Wednesday, March 25, 2009

3 months and counting

I made it to my 3 month check up. They had a few more questions for me - but pretty much the same as the other check ups.

I found a dbs group on yahoo - they are a collection of Parkinsons & ET survivors who have had the dbs for movement disorders. There is a wealth of surgical information there if anyone is interested. Of course, the rest of the information like how they get programmed doesn't really apply. DBS group on Yahoo. You do have to be a member to read all the posts.

I've got a few more links to share. One in particular was interesting - Dr. Mayberg interview on audio. Although a bit long, it has a lot of the details about the study and the expectations etc. She talks about fine tuning this to better understand exactly what kind of treatment will work best for a person with depression. There are probably multiple causes for depression and multiple treatments. It sounds like she is trying to find a way to diagnose which type of treatment will work best for an individual patient. Will talk therapy work? How about a certain type of antidepression medicine? If they can get their fMRIs/PET scans and other assessment tools to really fine tune what will work for a particular patient's brain, it would be wonderful. Which chemicals are missing - then take XXX antidepressant. Chemicals ok but neuron firing is slow in this area - then try Cognitive Behavioral Therapy. Tests indicate chemicals ok and neuron firing is too active - then DBS is for you. It's really exciting and fascinating stuff.

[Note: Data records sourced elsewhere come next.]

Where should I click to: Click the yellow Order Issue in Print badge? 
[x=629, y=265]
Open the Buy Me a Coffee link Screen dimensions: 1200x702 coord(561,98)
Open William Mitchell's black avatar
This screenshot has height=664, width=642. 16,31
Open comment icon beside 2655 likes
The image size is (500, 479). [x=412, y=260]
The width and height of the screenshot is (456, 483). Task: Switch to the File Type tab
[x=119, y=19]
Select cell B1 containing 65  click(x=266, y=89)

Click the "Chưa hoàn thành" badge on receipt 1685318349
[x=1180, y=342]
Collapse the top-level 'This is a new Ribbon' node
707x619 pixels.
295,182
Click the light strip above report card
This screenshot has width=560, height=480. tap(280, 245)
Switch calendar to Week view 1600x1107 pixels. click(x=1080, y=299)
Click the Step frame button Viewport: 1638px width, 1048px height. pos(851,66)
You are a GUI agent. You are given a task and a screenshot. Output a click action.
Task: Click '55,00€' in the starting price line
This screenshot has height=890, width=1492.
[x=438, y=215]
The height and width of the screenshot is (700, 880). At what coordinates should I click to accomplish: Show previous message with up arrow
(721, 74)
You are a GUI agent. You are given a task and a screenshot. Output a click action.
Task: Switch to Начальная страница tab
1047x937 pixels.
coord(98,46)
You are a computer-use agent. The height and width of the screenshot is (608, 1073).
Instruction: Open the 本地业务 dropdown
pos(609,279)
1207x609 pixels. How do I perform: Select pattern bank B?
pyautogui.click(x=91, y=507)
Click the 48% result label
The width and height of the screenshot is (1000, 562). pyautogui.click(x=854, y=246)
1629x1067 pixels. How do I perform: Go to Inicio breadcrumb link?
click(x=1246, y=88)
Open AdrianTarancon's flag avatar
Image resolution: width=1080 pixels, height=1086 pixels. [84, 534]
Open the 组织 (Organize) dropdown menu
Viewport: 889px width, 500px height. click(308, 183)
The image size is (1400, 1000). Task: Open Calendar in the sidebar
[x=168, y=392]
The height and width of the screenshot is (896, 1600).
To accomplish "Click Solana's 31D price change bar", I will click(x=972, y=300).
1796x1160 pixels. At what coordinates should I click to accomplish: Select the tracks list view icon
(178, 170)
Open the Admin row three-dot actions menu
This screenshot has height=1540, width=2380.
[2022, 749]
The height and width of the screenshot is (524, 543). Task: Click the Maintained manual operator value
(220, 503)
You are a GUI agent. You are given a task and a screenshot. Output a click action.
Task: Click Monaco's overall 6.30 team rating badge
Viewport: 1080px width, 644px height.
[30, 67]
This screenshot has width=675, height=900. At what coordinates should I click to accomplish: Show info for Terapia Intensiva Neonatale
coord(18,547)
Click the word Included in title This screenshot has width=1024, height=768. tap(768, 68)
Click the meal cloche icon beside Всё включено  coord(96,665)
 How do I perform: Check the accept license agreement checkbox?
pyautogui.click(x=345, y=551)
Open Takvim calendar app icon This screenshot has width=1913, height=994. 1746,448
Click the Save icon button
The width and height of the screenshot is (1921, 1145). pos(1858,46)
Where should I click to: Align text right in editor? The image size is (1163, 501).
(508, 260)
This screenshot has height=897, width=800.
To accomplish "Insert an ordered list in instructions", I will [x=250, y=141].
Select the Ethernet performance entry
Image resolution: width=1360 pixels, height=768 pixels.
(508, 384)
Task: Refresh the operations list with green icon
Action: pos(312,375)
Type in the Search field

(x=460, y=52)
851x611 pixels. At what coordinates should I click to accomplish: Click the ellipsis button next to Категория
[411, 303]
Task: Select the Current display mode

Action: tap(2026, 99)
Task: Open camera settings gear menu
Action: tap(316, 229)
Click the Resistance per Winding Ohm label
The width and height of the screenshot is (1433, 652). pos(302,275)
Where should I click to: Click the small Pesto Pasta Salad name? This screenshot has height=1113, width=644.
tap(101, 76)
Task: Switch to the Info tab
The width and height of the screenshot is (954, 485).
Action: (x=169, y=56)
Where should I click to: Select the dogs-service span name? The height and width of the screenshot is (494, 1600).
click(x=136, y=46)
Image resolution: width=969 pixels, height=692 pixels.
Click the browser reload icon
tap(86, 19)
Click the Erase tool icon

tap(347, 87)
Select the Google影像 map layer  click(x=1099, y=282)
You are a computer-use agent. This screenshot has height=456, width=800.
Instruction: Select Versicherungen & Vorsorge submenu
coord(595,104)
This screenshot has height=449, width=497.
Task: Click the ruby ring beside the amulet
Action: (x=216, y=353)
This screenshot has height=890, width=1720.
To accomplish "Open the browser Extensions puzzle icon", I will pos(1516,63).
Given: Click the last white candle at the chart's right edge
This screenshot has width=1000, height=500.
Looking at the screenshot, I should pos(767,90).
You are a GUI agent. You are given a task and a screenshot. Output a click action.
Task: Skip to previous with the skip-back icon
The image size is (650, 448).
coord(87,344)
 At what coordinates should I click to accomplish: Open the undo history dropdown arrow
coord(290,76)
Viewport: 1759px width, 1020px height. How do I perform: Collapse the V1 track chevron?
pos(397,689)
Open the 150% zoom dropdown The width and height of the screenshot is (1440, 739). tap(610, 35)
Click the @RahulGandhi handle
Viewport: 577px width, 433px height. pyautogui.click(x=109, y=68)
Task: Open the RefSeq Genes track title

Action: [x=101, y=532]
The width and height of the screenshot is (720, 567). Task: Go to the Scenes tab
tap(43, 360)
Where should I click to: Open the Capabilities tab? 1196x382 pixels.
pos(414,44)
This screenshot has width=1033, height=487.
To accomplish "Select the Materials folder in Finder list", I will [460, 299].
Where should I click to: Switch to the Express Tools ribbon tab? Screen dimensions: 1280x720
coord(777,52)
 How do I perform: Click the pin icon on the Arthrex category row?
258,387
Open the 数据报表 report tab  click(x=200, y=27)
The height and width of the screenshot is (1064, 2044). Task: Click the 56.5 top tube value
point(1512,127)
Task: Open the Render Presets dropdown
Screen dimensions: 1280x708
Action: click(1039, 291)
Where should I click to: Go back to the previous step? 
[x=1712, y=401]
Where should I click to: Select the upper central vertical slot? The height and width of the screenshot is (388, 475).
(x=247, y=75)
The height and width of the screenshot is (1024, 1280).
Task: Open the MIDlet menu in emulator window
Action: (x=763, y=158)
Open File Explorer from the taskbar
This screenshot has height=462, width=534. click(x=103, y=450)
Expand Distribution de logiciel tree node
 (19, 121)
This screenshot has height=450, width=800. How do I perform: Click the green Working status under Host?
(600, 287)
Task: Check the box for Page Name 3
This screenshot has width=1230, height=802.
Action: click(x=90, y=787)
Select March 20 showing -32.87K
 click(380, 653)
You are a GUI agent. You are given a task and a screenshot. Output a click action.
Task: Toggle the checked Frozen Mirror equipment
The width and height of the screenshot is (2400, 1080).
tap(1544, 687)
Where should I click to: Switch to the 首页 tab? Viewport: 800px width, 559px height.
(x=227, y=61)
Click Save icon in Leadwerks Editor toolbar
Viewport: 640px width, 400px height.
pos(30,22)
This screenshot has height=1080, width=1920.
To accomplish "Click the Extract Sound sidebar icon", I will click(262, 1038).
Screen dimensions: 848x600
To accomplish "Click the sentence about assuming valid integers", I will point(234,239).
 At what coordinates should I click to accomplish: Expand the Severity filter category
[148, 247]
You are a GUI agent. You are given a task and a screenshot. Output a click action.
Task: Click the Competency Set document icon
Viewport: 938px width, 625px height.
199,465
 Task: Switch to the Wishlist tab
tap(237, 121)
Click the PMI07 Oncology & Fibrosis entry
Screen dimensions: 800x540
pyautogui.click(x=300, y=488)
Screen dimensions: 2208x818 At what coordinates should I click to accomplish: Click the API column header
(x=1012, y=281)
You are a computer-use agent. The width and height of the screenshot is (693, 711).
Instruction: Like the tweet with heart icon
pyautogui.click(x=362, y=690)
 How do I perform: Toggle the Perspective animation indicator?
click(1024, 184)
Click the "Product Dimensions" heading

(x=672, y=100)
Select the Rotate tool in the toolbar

Also, it looks like Medtronics has officially entered the race. Here's brainimplant's blog as well as the original press release which is buried in the OCD release as well.

Here's a link with an interview to one of the first to undergo this experiment. Pretty good stuff!

Since I'm sharing only the physical attributes of my experience so far, about the only thing I don't think I've mentioned is the lumps on my head where the holes are. For the longest time I felt like Hellboy with his horns shaved down. I'm sure 'feeling' it with my hand up there makes it seem worse than it is. Also, the wire from the scalp to the generator tends to be a little 'stiff' in the mornings. I don't know how else to describe it - but a little tender stretching makes it go away. Both of these things are very common to the DBS surgery and really have nothing unique to DBS for depression, but I thought I'd bring them up.

I'm at the halfway point in the study. Another 3 months and I will for sure be turned on - if I'm not already.